Когда собирались все родственники, траурная процессия растягивалась на сотню метров. За гробом двигались, так называемые, плакальщицы, которые рыдали и вопили так правдиво, что только увидев, как они «сдают вахту» очередной «смене» и становятся не только совершенно спокойными, но иногда и улыбаются, становится всё ясно. И так до самого кладбища. Ну а поминки — это отдельная тема. Накрываются прямо на улице огромные столы, где сидят, как правило, более ста человек. Нас, военных врачей, сажали обычно за отдельный стол, где вместо сухого вина «Столовая № 23», стояла водка. Отказ от поминок рассматривался, как неуважение к семье, поэтому мы частенько угощались лобио и прочими грузинскими угощениями, провожая усопшего русской водкой. С продуктами в те годы было весьма туго, зарплаты только-только хватало на жизнь, ибо рынок был дорогим, а в магазинах было пусто. Мы с женой решили обзавестись живностью — курами, тем более что сарай был. А чтобы хохлатки не скучали, приобрели петуха.

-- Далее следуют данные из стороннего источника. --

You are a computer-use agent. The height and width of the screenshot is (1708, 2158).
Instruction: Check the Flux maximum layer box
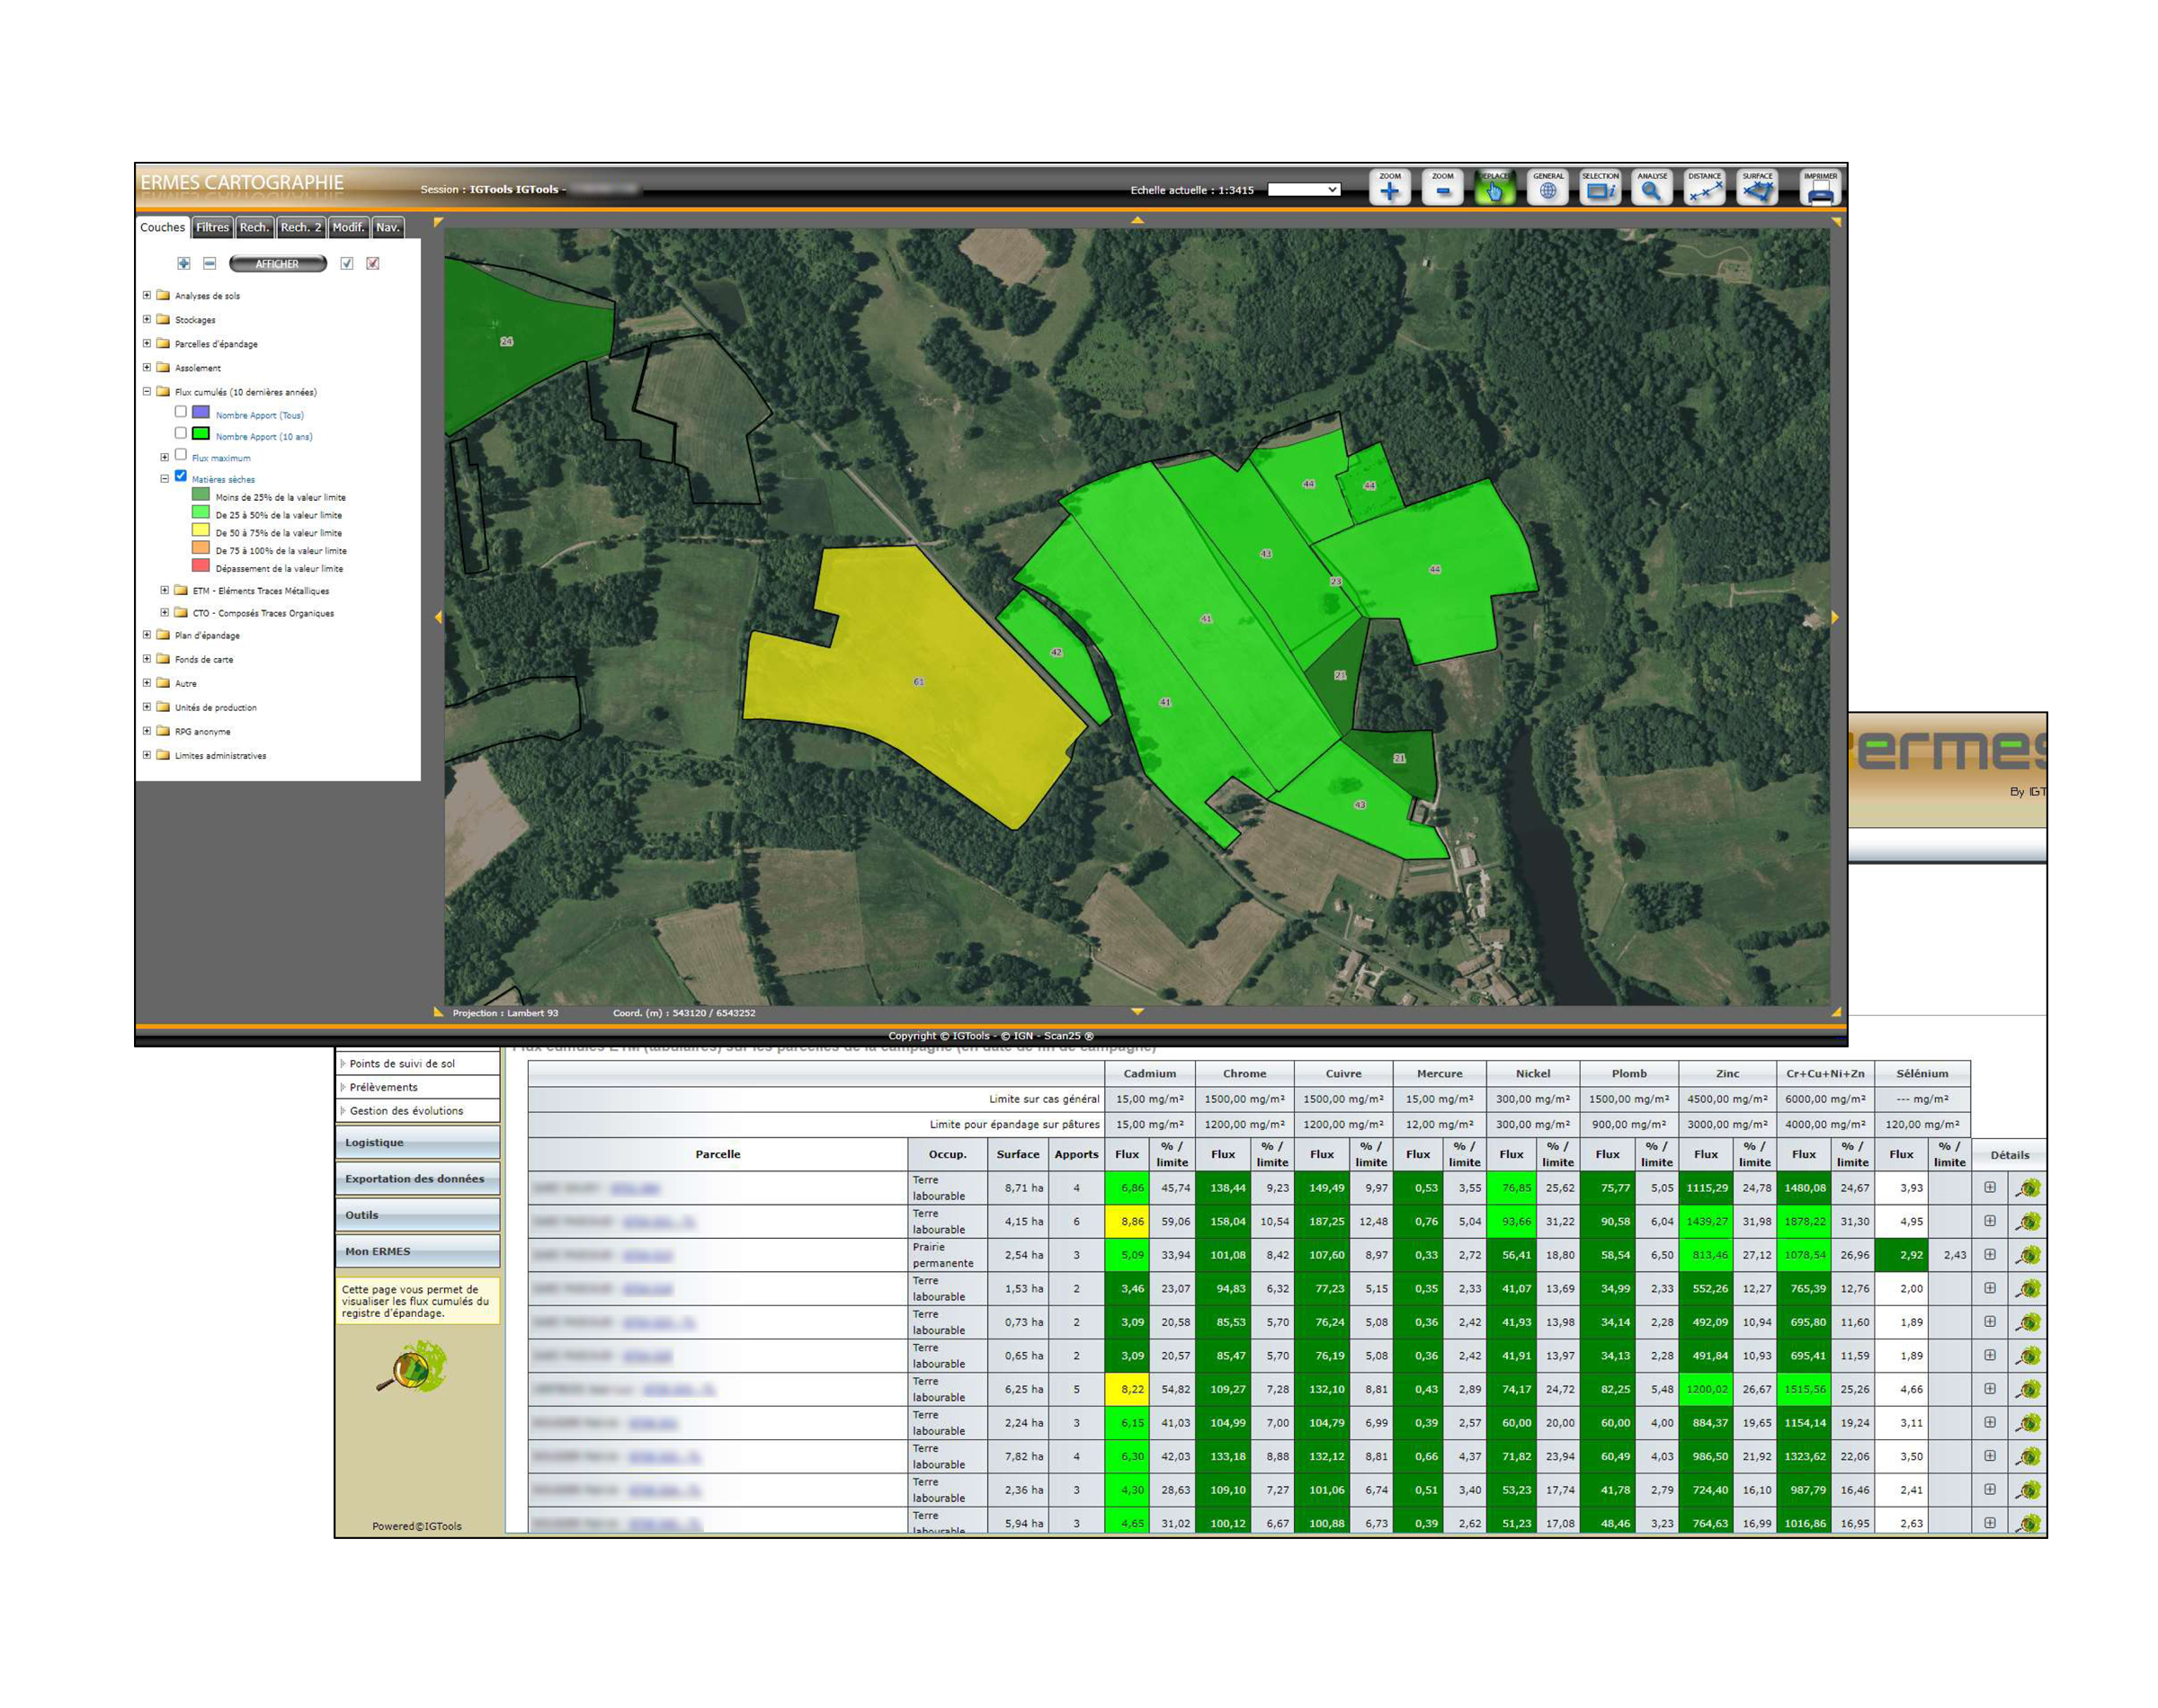pos(181,454)
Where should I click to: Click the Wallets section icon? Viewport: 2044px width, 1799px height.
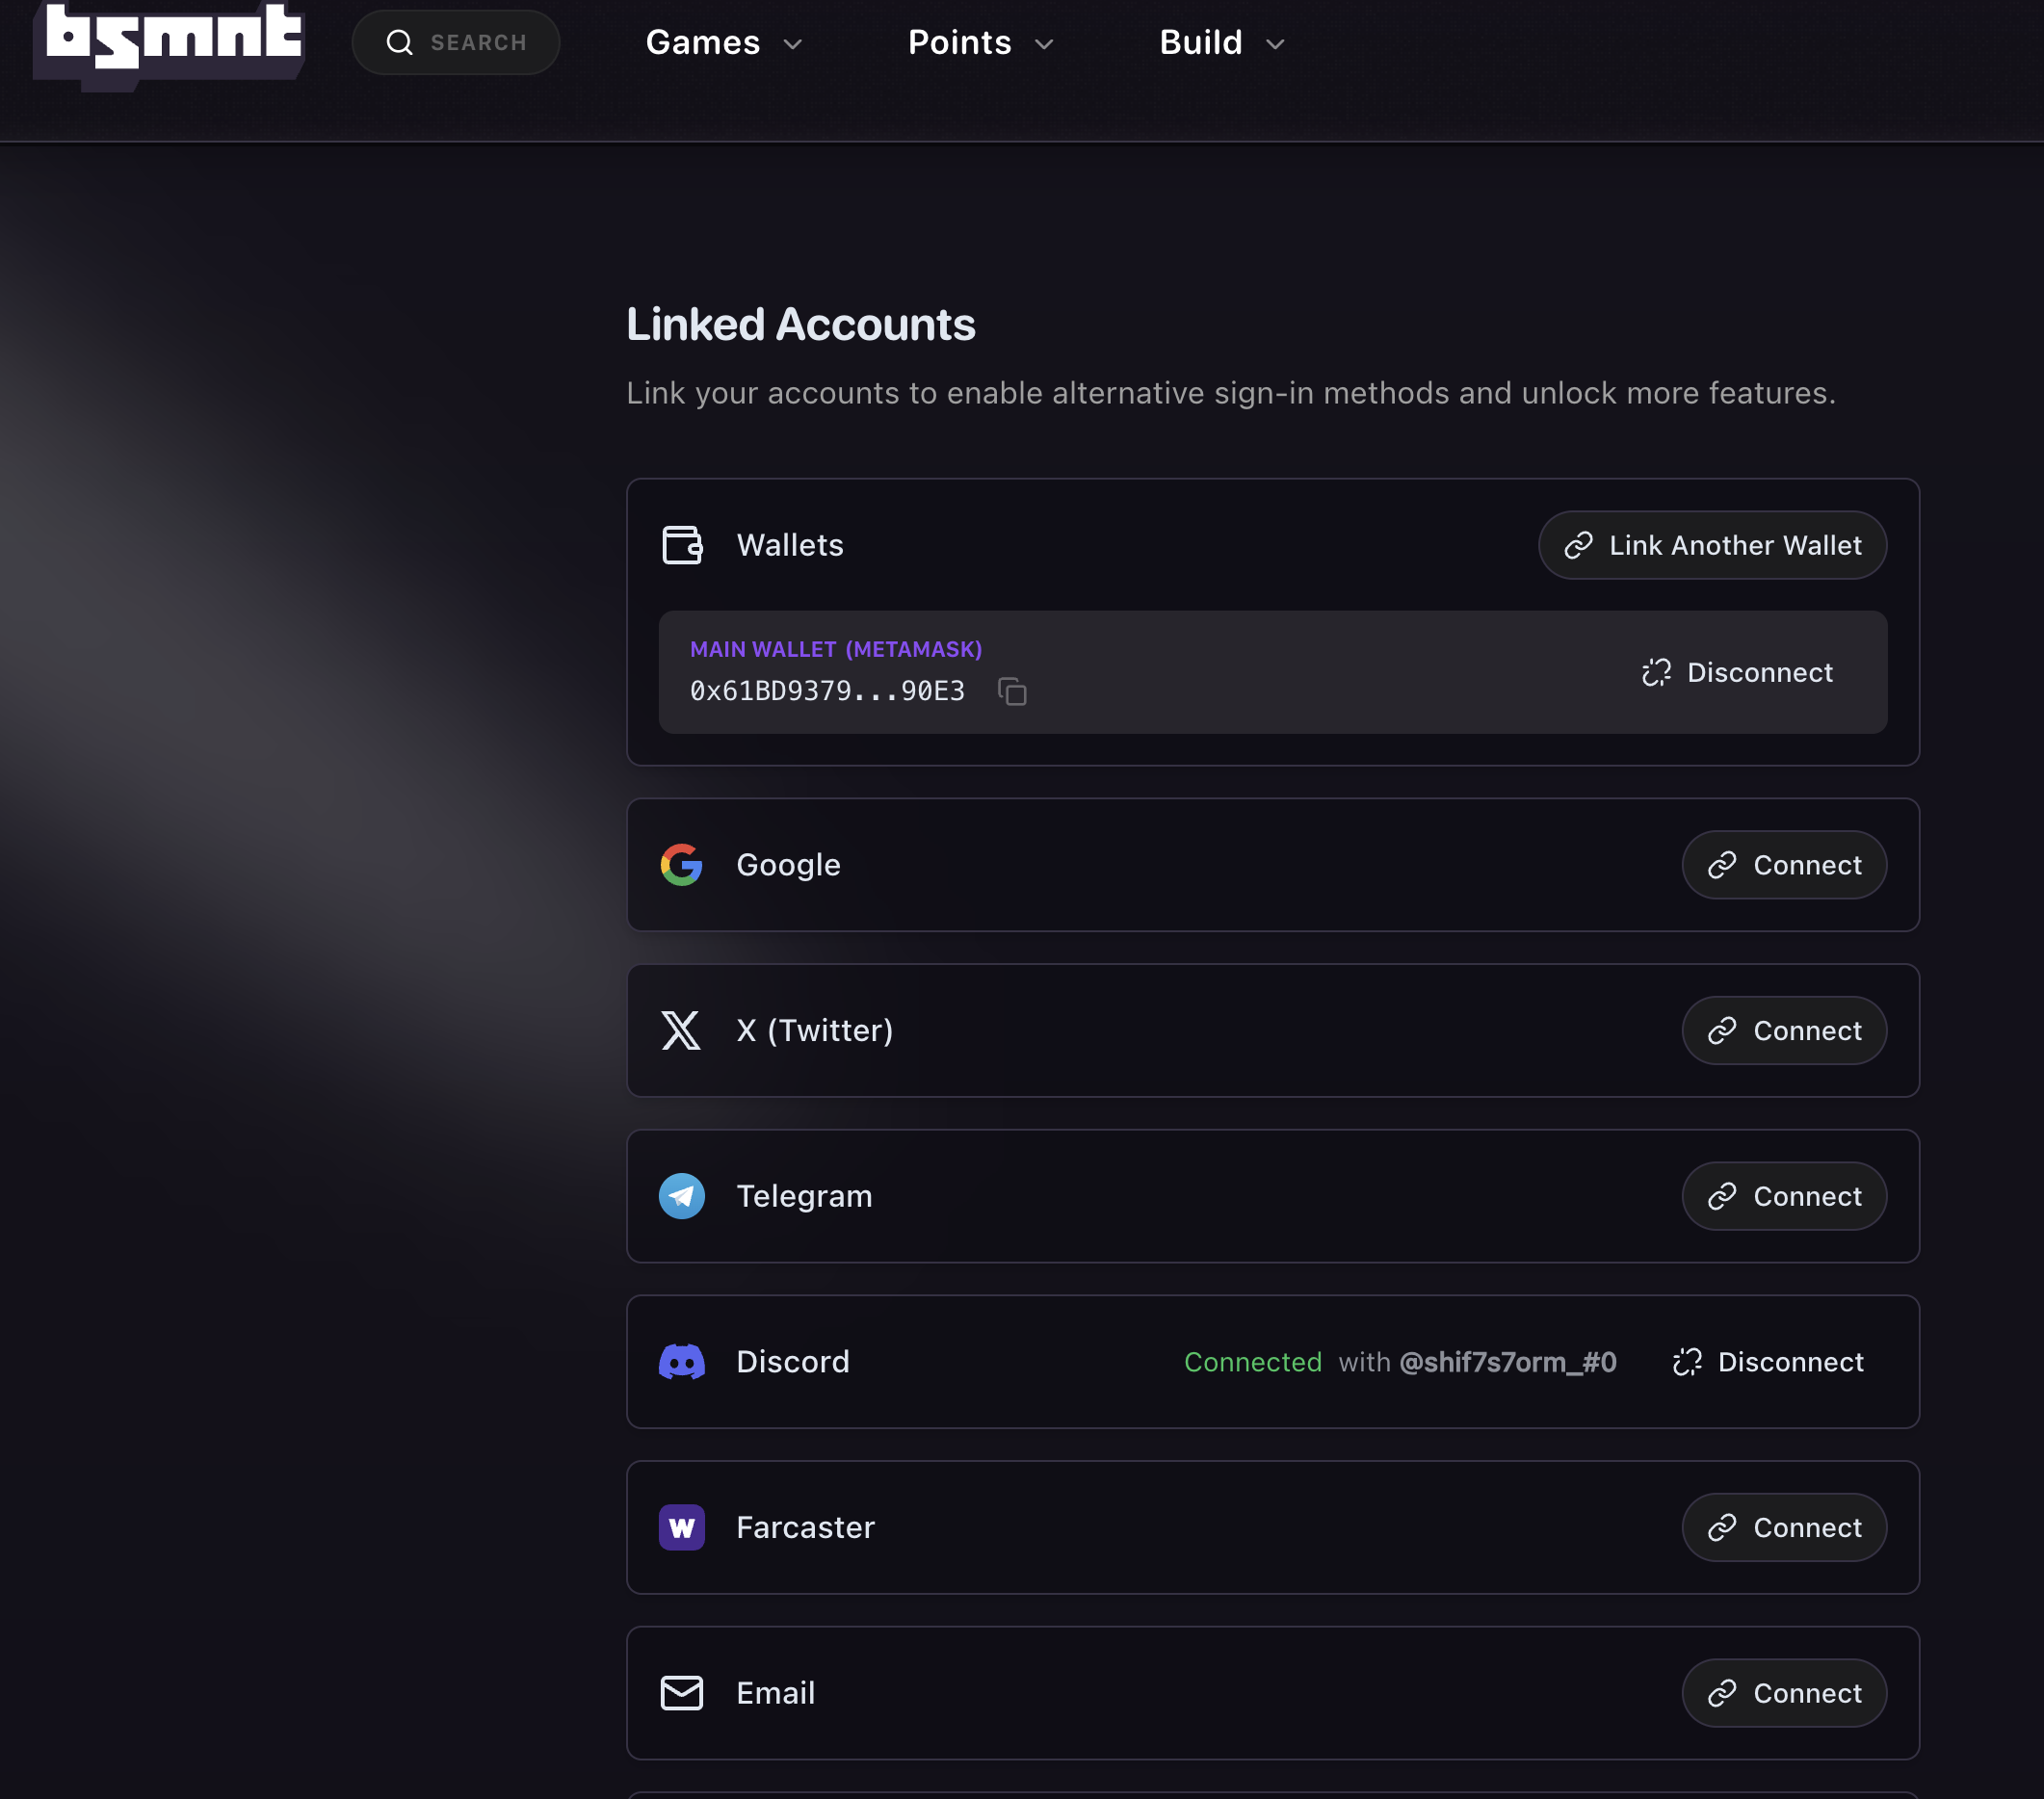tap(682, 545)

Жена работала до 18.00, а я приходил из госпиталя часов в 17. В отличие от Севастополя, тяжелые больные были редкостью, и мы быстро справлялись со своими делами. Когда я, переодевшись, шел открывать дверцы сарая, чтобы выпустить кур, в окнах дома появлялись представительницы местного населения. Это простое мероприятие превращалось, как теперь говорят, в интересное шоу. Старые грузинки с первого и второго этажей внимательно наблюдали за действом «доблестного флотского офицера». Когда маленькая дверца сарая открывалась, первым выскакивал мой боевой петух. Он с темноты крутил головой, что-то по-своему громко горланил, но тут же, заметив выбежавшую первую курицу, стремглав мчался за ней и немедленно делал свое петушиное дело, затем отряхивался и, почти без паузы, мчался за второй и все повторялось. За третьей он бежал уже не так резво, но еще бодро и тут же подминал под себя. Старые грузинки восторженно смотрели на это прекрасное зрелище, щелкая языком, и причитали: «Вах, вах, вах, боец, боец». А когда, уже пошатываясь, петух бежал за последней курицей — предела восторга просто не было. И так ежедневно.
Я решил прекратить этот спектакль и, уходя на службу, уже не закрывал кур в сарае, дав возможность гулять во дворе. Но «расплата за «либерализм» наступила немедленно. Привыкнув ко мне, как к кормильцу, пернатые стали встречать меня на улице далеко от дома. Представьте картину, флотский доктор в форме держит курс в сторону дома, а за ним кудахтающие куры во главе с тощим, но бойким петухом. Я перехватывал ироничные улыбки местных, но ничего не мог поделать. Пищевой рефлекс моих подопечных не вписывался ни в какие рамки этикета. Так я, в сопровождении своей живности, доходил до подъезда дома и быстренько нырял внутрь, но чувствовал, что мои соседи все видят и наслаждаются моим смущением. Пришлось опять запереть их и секс-спектакль с доблестным мачо-петухом вновь радовал чуткие женские души моих грузинских соседок. Кстати, когда мы уезжали из Поти и давали отходную, я категорически отказался их резать. Сосед сделал это черное дело без меня, но петух оказался совершенно несъедобным. Его тушка представляла собой кости и сухожилия, мяса практически не было. Я вспомнил, как моя бабушка-француженка всегда говорила: «Худой мужчина — это мужчина, а толстый это так…» и хитро улыбалась мне.
Не прошло и двух лет моей службы в Поти, как вдруг, меня вызвал к себе начальник медслужбы потийской ВМБ подполковник м/с Марков.